In this study, we evaluated the variable factors that may impact the survival of resuscitated children aged under 24 months. We found that mortality increased with longer CPR duration and more epinephrine administration, with a cut-off value of 30 minutes of CPR and 10 times of epinephrine administration showing a significant increase in mortality. There are several studies on adults;8,9,10,11,12,13,14,15,16,17 one study mentioned that in-hospital mortality for adults also increased with increasing epinephrine dosage,8 and another study showed no survivors within 1 year after discharge for those with more than 10 times of epinephrine administration.9

During the study, we observed that pediatric CPR was frequently prolonged without valid reasons, with some cases recording CPR durations of up to 136 minutes. Our study indicates that indiscriminate prolongation of CPR duration has no significant benefit in improving survival rate, and suggests that CPR should be stopped at an appropriate time, even if the patient’s guardian prefers to continue. Further, we noted that the association between rhythm changes and mortality may be confounded by the fact that CPR was stopped when changed to asystole. Additional studies on the type and frequency of rhythm changes are needed.
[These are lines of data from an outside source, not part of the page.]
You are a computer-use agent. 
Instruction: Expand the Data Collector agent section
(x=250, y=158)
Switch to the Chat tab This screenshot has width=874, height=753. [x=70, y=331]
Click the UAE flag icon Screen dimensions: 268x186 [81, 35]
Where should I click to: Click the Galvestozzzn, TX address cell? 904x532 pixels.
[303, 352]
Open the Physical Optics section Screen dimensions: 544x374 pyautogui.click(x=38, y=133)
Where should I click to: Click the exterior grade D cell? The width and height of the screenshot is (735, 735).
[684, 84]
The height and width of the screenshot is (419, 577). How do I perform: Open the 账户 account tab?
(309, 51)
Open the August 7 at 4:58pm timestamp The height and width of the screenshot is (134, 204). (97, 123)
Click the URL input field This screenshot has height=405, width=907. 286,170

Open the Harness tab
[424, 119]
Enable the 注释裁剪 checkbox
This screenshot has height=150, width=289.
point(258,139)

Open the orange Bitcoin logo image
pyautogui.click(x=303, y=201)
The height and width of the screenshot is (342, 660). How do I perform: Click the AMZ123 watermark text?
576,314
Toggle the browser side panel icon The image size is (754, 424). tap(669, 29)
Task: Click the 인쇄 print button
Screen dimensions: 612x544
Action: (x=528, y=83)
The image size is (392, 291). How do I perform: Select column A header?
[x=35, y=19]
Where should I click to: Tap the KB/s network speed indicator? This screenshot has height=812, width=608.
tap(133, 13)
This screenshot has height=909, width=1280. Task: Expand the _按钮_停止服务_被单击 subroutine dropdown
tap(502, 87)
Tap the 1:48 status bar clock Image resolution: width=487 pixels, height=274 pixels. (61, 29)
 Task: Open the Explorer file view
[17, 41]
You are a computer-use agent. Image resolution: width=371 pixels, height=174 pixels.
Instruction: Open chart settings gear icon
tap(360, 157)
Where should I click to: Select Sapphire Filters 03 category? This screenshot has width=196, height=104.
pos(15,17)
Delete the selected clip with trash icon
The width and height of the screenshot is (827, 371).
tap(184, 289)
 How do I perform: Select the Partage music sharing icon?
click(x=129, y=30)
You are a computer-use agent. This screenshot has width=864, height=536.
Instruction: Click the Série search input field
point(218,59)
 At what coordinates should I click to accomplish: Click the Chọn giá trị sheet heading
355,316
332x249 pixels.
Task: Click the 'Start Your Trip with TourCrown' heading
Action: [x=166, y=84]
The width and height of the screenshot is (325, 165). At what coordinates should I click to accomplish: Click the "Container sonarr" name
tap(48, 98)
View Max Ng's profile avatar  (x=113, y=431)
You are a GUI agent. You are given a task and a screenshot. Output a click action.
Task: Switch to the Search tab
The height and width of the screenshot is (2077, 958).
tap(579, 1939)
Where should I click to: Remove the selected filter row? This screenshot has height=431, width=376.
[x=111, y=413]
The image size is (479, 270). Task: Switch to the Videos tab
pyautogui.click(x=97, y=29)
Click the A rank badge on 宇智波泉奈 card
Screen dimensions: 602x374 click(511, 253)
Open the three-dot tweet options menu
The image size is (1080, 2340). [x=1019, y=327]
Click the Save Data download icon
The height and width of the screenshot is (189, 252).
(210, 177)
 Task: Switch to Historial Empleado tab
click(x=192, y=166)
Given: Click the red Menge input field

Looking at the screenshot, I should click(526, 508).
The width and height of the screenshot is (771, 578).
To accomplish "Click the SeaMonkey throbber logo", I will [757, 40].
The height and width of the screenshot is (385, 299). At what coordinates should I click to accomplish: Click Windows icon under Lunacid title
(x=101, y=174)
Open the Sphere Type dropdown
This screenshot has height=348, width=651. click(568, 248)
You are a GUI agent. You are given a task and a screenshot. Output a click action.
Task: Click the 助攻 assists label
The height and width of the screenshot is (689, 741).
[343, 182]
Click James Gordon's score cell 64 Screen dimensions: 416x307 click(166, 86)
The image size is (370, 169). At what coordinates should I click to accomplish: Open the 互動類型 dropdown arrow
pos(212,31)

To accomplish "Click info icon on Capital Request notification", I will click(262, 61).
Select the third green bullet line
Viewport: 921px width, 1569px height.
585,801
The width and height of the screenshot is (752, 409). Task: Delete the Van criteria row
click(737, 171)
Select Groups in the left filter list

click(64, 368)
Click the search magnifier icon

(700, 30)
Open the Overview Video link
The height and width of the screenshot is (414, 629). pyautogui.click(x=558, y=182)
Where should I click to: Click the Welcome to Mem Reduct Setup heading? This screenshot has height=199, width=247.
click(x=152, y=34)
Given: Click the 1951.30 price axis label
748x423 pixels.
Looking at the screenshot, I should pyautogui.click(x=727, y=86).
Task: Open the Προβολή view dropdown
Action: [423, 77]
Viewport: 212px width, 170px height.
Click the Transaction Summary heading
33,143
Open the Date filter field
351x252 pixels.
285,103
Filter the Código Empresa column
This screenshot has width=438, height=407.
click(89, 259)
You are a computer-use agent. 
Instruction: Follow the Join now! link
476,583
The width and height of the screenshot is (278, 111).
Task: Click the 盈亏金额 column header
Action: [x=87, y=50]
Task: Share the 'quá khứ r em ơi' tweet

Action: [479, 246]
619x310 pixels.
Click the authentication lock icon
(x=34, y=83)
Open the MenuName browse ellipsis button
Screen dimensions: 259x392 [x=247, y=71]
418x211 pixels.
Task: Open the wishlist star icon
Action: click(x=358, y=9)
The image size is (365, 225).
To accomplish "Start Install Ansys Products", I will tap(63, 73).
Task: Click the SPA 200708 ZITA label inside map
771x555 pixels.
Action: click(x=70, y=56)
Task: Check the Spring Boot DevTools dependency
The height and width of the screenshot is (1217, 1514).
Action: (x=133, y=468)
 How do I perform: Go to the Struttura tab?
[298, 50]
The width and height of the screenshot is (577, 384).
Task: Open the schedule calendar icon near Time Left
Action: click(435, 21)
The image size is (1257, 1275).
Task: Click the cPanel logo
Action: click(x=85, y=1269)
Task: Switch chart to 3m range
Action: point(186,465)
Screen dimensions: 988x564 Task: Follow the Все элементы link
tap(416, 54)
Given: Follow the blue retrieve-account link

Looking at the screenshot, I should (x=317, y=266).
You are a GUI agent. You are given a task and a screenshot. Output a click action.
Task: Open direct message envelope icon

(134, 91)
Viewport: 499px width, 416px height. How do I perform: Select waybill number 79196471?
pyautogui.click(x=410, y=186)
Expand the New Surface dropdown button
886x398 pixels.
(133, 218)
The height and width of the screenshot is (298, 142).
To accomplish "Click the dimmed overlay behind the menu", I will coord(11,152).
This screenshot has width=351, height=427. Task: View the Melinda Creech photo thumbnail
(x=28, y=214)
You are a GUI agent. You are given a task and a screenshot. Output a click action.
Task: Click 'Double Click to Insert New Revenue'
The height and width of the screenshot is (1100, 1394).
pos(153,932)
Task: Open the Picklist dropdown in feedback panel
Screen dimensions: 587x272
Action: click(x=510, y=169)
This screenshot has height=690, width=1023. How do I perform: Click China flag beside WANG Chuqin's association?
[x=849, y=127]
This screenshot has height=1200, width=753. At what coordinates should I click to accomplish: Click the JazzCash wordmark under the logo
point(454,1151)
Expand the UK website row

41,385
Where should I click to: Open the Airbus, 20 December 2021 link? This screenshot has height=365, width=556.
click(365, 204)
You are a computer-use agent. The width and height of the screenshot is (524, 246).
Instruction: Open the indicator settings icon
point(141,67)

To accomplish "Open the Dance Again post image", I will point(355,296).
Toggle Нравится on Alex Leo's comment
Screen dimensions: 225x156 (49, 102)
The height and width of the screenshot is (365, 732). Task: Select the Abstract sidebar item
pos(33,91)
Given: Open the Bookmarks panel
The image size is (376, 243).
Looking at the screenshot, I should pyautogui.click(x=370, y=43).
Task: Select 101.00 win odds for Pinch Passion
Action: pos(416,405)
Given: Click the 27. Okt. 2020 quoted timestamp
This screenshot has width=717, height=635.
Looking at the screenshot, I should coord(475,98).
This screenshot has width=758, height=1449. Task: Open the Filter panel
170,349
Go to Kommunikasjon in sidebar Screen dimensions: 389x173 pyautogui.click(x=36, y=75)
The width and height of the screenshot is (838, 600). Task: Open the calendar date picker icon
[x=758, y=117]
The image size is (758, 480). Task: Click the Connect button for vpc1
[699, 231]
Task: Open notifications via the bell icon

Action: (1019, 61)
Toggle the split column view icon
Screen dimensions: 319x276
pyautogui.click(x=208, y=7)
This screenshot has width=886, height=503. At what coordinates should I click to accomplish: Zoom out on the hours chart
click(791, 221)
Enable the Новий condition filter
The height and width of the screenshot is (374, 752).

This study has a few limitations, including a binary survival outcome. Since early termination is rare in pediatrics, patients after long durations of CPR should have their neurological function assessed to measure its impact on their quality of life using the cerebral performance category scale score, like other studies.18

Additionally, out-hospital CPR duration performed in OHCA was too short to analyze the effect of early administration of epinephrine and oxygen therapy. For pediatric CPR, there have been changes in early administration of epinephrine and oxygen therapy discerning OHCA corresponding to the revised PALS for 2020.19 In our study, intravenous line access and airways were secured rapidly in the in-hospital cardiac arrest (IHCA) cases. However, distinguishing between OHCA and IHCA was challenging owing to the short CPR duration performed out of the hospital. By virtue of 911, most patients had access to rapid transportation which allowed fast intravenous line access and advanced airway protection.

Conclusion

In summary, there are some factors significantly related with mortality in infants after CPR, particularly, number of epinephrine administration and CPR duration. This is similar to other investigation on adult CPR cases. Further research is required in this field to prognosticate distinguishable IHCA and OHCA outcomes in the pediatric population, and furthermore, some scoring system can be validating to predict outcome of pediatric CPR.